System Check

Scenario

System Steward consists of system check and system hardening. This topic describes the system check function.

System check detects faults or exceptions on nodes in real time.

Prerequisites

  • Before using the system check function, you must install the npd add-on, which is used to detect node exceptions.
  • Before using the system check function, you must install the prometheus add-on, which is used to obtain abnormal metrics reported by the npd add-on.

Procedure

  1. Log in to the CCE console. In the navigation pane on the left, choose System Steward > System Check.
  2. In the left pane of the System Check page, choose the node for which you want to perform a system check. The Indicator Check, Behavior Statistics, and Kubernetes Events tab pages are displayed.

    Required add-ons have not been installed:

    If the npd and prometheus add-ons are not installed, install them as prompted.

    After the add-ons are installed, choose System Steward > System Check again to view the check information.
    Figure 1 Installing add-ons required for system check

    Required add-ons have been installed:

    If the add-ons have been installed, you can click the Indicator Check, Behavior Statistics, and Kubernetes Events tabs to view the system check information.

    Figure 2 Viewing the system check information

  3. In the Indicator Check tab page, you can view system resources, system components, abnormal behaviors, and other information, and then perform operations as prompted.

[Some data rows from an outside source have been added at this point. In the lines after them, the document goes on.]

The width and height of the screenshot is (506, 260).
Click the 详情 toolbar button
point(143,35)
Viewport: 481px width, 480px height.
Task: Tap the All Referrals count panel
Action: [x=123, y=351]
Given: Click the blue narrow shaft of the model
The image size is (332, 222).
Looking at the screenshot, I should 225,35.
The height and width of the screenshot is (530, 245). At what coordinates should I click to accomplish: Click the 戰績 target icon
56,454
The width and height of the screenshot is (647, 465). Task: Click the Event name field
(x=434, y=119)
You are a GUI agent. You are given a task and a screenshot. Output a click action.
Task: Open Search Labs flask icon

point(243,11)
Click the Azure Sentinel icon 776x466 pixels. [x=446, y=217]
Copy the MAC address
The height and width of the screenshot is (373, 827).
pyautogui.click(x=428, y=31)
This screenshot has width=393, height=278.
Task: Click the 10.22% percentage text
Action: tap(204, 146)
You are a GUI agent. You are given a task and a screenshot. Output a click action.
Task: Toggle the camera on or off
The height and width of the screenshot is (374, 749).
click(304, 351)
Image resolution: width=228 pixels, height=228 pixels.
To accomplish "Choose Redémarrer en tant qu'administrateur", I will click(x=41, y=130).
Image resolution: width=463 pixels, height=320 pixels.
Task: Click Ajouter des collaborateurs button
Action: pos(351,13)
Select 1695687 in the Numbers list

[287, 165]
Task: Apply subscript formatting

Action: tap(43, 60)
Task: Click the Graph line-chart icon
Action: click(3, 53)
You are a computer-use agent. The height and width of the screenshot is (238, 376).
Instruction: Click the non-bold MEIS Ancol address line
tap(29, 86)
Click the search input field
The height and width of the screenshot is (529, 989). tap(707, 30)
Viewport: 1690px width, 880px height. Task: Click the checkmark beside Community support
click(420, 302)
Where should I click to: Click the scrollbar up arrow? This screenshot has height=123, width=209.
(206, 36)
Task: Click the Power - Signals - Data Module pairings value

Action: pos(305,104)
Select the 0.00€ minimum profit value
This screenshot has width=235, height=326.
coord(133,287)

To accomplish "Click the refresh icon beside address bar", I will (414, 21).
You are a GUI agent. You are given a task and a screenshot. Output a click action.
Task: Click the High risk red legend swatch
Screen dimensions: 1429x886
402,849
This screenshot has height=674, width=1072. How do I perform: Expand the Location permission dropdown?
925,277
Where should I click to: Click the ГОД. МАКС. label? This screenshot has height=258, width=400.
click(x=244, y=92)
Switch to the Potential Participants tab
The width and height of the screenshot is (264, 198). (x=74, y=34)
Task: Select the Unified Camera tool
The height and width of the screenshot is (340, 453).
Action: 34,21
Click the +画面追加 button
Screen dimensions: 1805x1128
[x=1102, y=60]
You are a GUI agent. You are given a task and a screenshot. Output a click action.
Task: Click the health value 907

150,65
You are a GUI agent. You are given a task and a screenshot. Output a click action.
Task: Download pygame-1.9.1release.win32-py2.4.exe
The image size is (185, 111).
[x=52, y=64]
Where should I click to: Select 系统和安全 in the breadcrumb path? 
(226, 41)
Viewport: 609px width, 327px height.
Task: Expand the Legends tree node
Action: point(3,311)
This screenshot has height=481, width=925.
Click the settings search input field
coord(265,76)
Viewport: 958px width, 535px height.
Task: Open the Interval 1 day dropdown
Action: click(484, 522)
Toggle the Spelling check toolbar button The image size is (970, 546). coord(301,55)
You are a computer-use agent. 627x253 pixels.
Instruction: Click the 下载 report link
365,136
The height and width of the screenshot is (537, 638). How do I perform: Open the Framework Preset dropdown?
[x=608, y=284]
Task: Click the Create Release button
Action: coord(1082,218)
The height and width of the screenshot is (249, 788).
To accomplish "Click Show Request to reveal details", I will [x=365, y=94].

    Table 1 Precautions for creating a cluster

    Check Item

    Check Sub-item

    Description

    System resources

    Disk

    Node disk usage.

    Memory

    Node memory usage.

    PID

    Node PID usage.

    System components

    CNI

    CNI component running status

    Docker

    Docker component running status

    kubelet

    kubelet component running status

    kube-proxy

    kube-proxy component running status

    NTP

    Docker component running status

    Abnormal behavior

    Frequent containerd restart

    Containerd restarts frequently.

    Frequent Docker restart

    Docker restarts frequently.

    Frequent kubelet restart

    kubelet restarts frequently.

    Frequent deregistration of network devices

    Network devices, such as network adapters, are frequently deregistered.

    Others

    Ready

    Whether the node status is Ready.

  4. Click the Behavior Statistics tab to view the behavior information and the number of behavior occurrences.
  5. Click the Kubernetes Event tab to view the event name, event type, number of occurrences, Kubernetes events, first occurrence time, and last occurrence time of the node.

    Event data will be retained for 1 hour and then automatically deleted.

Recovery Suggestion

  • If system resources are insufficient, expand system resources on the node or increase the upper limit of kernel parameters. If the node cannot be recovered, you can add a taint to the node so that pods will not be scheduled to the node or the pods on the node are evicted to isolate the node.
  • A taint can be also added if a system component is abnormal or other exceptions occur.

Reference

  • Adding a taint to a node: Taints and Tolerations
  • Safe eviction: Safely Drain a Node while Respecting the PodDisruptionBudget
  • The following three commands can be used to smoothly migrate services from a node to another node during node maintenance, ensuring that services are not affected:
    Table 2 Marking a node as schedulable or unschedulable

    Command

    Function

    Usage

    cordon

    Mark the node as unschedulable.

    kubectl cordon {{node-name }}

    uncordon

    Mark the node as schedulable.

    kubectl uncordon {{node-name }}

    drain

    Mark the node as unschedulable and evict the pods on the node.

    kubectl drain {{node-name }}